_Exercise 1_.
In the text about workers with disabilities in South Korea, what hours does Hwang Jee-hwan work?

Growing up students are taught to embrace diversity in all corners of life, think in other people’s shoes and to not judge a book by its cover.

In South Korea’s fast-paced, results-focused workplaces, however, core values are often forgotten, with companies applying unilateral recruitment processes, leaving almost no room to spare for persons with disabilities.

The right assistance and a shift in social perceptions are needed to pave the way for disabled people to excel at work, ultimately broadening the horizon of workplace diversity and harmony, experts said.

Hwang Jee-hwan with developmental disabilities poses while organizing clothes at the SPAO store in Gangnam, southern Seoul. Park Hyun-koo/The Korea Herald

Hwang Jee-hwan, a 20-year old with a developmental disorder, works at Gangnam store of SPAO, a SPA brand run by Eland World. He is in charge of sales preparation -- product inspection, security tag attachment and product display prep -- as well as serving customers from time to time. Hwang works shorter hours than some other staff -- 9 a.m.–1:30 p.m. five days a week.

“I feel proud of myself when I find the product customers are looking for in the warehouse. ... Having a good attitude, respecting the manager, and precisely expressing my feelings are vital at the workplace,“ Hwang said in a coffee meeting with The Korea Herald. 

Described by the store manager as having a “strong sense of responsibility,” Hwang is a person who goes by the books.

_Supplied material_.
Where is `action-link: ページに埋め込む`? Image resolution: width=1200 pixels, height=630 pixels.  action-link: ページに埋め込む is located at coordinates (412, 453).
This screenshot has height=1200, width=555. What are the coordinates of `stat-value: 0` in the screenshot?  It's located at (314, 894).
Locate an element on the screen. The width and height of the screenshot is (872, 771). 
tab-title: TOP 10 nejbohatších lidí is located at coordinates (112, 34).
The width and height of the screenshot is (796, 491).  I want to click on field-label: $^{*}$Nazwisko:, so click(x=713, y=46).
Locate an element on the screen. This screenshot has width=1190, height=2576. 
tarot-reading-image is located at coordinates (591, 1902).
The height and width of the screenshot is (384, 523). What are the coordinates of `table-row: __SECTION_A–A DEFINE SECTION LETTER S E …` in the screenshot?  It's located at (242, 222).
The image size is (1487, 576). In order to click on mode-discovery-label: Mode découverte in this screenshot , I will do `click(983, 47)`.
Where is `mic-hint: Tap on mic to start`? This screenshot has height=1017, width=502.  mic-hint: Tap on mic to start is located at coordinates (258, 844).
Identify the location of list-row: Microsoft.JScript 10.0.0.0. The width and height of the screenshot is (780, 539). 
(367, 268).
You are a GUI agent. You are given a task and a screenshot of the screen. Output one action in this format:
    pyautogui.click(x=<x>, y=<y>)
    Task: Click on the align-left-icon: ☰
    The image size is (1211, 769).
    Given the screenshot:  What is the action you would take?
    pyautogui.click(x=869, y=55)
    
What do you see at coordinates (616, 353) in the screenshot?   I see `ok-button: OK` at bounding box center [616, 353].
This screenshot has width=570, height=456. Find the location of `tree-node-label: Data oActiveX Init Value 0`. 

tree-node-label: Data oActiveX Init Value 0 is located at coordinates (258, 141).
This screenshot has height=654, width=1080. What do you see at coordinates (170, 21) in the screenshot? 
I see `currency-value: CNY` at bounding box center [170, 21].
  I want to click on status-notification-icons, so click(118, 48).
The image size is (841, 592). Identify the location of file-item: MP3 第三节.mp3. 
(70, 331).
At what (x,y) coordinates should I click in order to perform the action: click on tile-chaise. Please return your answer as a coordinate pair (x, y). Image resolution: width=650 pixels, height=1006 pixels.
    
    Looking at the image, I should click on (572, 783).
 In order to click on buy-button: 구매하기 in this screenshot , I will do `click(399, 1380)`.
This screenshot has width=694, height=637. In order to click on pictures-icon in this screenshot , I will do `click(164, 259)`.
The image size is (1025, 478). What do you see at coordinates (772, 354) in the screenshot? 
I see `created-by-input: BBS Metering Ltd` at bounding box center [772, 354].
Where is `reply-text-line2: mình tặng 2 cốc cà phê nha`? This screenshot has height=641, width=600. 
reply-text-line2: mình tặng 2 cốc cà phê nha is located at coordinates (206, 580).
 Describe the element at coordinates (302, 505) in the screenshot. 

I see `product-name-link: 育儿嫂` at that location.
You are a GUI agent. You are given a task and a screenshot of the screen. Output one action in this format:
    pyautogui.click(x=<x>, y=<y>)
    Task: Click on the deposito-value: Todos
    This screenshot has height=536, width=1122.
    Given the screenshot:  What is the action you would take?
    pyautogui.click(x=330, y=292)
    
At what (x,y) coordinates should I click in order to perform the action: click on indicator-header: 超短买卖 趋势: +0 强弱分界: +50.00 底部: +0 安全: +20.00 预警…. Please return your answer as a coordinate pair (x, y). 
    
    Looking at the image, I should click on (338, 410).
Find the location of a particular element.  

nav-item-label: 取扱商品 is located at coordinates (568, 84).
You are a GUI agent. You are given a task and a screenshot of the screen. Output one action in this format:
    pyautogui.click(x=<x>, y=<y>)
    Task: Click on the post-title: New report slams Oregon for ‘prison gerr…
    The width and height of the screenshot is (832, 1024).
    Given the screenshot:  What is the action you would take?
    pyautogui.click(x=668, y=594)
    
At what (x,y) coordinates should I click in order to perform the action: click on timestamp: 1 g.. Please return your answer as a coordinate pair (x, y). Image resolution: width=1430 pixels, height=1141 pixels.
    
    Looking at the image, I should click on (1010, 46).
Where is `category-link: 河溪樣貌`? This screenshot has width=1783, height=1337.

_Exercise 2_.
Copy the portion of the records that opens with the line containing "This screenshot has height=654, width=1080." and closes with the line containing "pyautogui.click(x=330, y=292)", including both of those lines.

_Exercise answer 1_.
9 a.m. to 1:30 p.m., five days a week.

_Exercise answer 2_.
This screenshot has height=654, width=1080. What do you see at coordinates (170, 21) in the screenshot? 
I see `currency-value: CNY` at bounding box center [170, 21].
  I want to click on status-notification-icons, so click(118, 48).
The image size is (841, 592). Identify the location of file-item: MP3 第三节.mp3. 
(70, 331).
At what (x,y) coordinates should I click in order to perform the action: click on tile-chaise. Please return your answer as a coordinate pair (x, y). Image resolution: width=650 pixels, height=1006 pixels.
    
    Looking at the image, I should click on (572, 783).
 In order to click on buy-button: 구매하기 in this screenshot , I will do `click(399, 1380)`.
This screenshot has width=694, height=637. In order to click on pictures-icon in this screenshot , I will do `click(164, 259)`.
The image size is (1025, 478). What do you see at coordinates (772, 354) in the screenshot? 
I see `created-by-input: BBS Metering Ltd` at bounding box center [772, 354].
Where is `reply-text-line2: mình tặng 2 cốc cà phê nha`? This screenshot has height=641, width=600. 
reply-text-line2: mình tặng 2 cốc cà phê nha is located at coordinates (206, 580).
 Describe the element at coordinates (302, 505) in the screenshot. 

I see `product-name-link: 育儿嫂` at that location.
You are a GUI agent. You are given a task and a screenshot of the screen. Output one action in this format:
    pyautogui.click(x=<x>, y=<y>)
    Task: Click on the deposito-value: Todos
    This screenshot has height=536, width=1122.
    Given the screenshot:  What is the action you would take?
    pyautogui.click(x=330, y=292)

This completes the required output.